▸ **ТЕКСТ**:
○ ○ ○ ○ ○ ○ ○

В том же «Тихом Доне» примитивный и агрессивный читатель может усмотреть призыв к довоёвыванию Гражданской войны на той или другой стороне, в «Анне Карениной» – призыв к полному оправданию внебрачных связей или, наоборот, к смертной казни за них (не говоря уже о «Крейцеровой сонате»). А «Преступление и наказание» – прямая проповедь вседозволенности «высших» личностей. Но можем ли мы всерьёз утверждать, что какие-то примитивные и агрессивные личности почерпнули свои примитивные и агрессивные убеждения из серьёзной литературы? Разумеется, нет. И прежде всего потому, что она для них слишком скучна. Скука – это для серьёзной, то есть трагически сложной литературы и есть главная «защита от дурака».
Серьёзная литература всегда трагична, как и сама жизнь, в ней у каждого героя есть своя правда, своя правота и своя неправота, её невозможно использовать как агитку для какого бы то ни было экстремизма.
Да и вообще, мир живёт не книгами. Если даже какой-то интеллектуал и наберётся в них политического азарта, то к массам ему всё равно придётся выходить с совершенно другими лозунгами. Как бы глубоко ни перепахал Ленина роман «Что делать?», в революцию он пришёл с требованием мира и земли, а не с призывом создавать артельные мастерские, и новый мир принялся строить не по заветам четвёртого сна Веры Павловны. Людей, живущих нелёгкими практическими заботами, иногда книжными сказками можно развлечь, но побудить их ставить на карту своё относительное благополучие, «для звуков жизни не щадить» можно лишь в исключительных случаях. Когда остаётся лишь поднести фитиль. Не один, так другой.
Первый теоретик терроризма Николай Морозов считал, что народническое движение порождено поэзией Некрасова, но ведь Некрасов порождал лишь сочувствие к народным страданиям, а социалистическую грёзу студенты отыскали в книгах, представлявшихся им научными.
В детстве меня потрясла история Павла Корчагина, но я извлёк из неё ненависть не к каким-то абстрактным буржуям, а к тем конкретным сволочам, которых художник изобразил. А если город замерзает, то нужно любой ценой доставить туда дрова, – в этом тоже не было никакой идеологии.
Это общий закон: художественная литература рисует конкретику, которая никак не может быть обобщена идеологически. И сколько бы я ни проникался сочувствием к некрасовским строителям железной дороги, из поэмы никак не следует, нужна ли революция или экскаваторы и бульдозеры.

○ ○ ○ ○ ○ ○ ○

[Листинг данных]
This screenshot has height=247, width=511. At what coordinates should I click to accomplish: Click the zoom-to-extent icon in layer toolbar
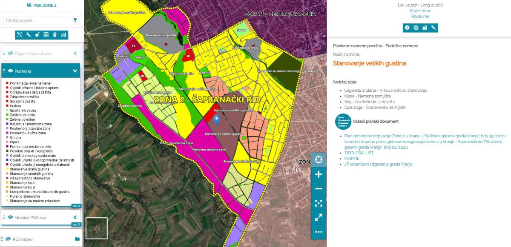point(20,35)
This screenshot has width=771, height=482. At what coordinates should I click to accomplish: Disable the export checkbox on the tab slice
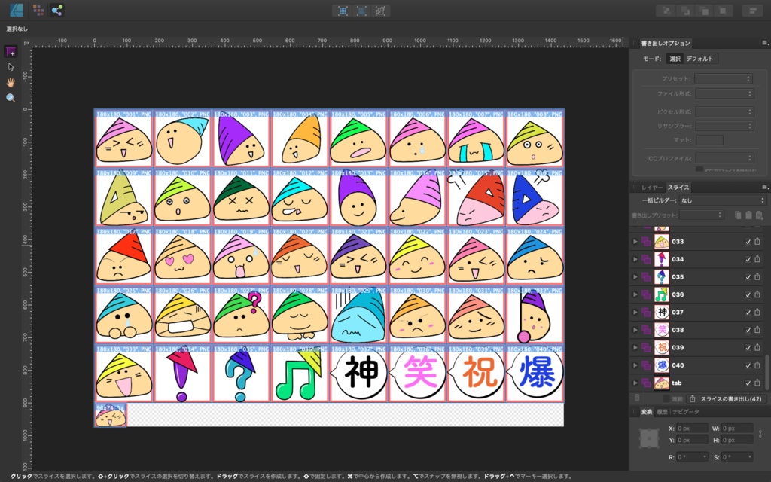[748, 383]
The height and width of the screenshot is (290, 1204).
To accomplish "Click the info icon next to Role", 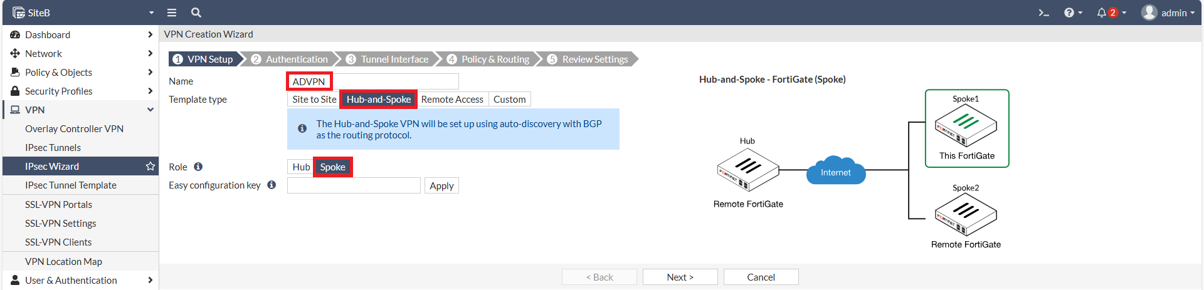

○ ○ ○ ○ ○ ○ ○

▸ **УСЛОВИЯ ЗАДАНИЙ**:
(1) Определите, соответствуют ли тексту о литературе и идеологии утверждения (a), (b) и (c); на каждое ответьте «да» или «нет» и приведите решающие слова текста дословно.
(a) Ленин пришёл в революцию с призывом создавать артельные мастерские.
(b) Николай Морозов назван в тексте первым теоретиком терроризма.
(c) Скука названа главной «защитой от дурака» для серьёзной литературы.
(2) Продолжите текст о литературе и идеологии, начав сразу после его последней фразы.
Листинг получен из другого источника.

▸ **ОТВЕТЫ К ЗАДАНИЯМ**:
(1)
(a) Нет: «в революцию он пришёл с требованием мира и земли, а не с призывом создавать артельные мастерские».
(b) Да: «Первый теоретик терроризма Николай Морозов».
(c) Да: «Скука – это для серьёзной, то есть трагически сложной литературы и есть главная «защита от дурака»».

(2)
Художественная литература не даёт и не может давать практических рецептов, потому что даже самые яркие картины реальности их не дают. Это делают только идеологи и пропагандисты. Да, они могут использовать художественную литературу в качестве иллюстраций к своим теориям, страшно её обедняя (Лев Толстой – «зеркало русской революции»), но всё равно главным их орудием остаются тенденционно отобранные и тенденционно искажённые реальные факты. Литература приплетается только для красоты. И те же идеологи, те же пропагандисты начинают бороться с литературой, потому что факты победить не удаётся. Не удаётся справиться со слоном – так прихлопнем хотя бы бабочку.
Художественная литература и в самом деле создана не для корысти, не для битв. А для того, чтобы возвышать нас в наших собственных глазах, чтобы придавать реальности красоту, значительность и смысл, которых она сама по себе не имеет.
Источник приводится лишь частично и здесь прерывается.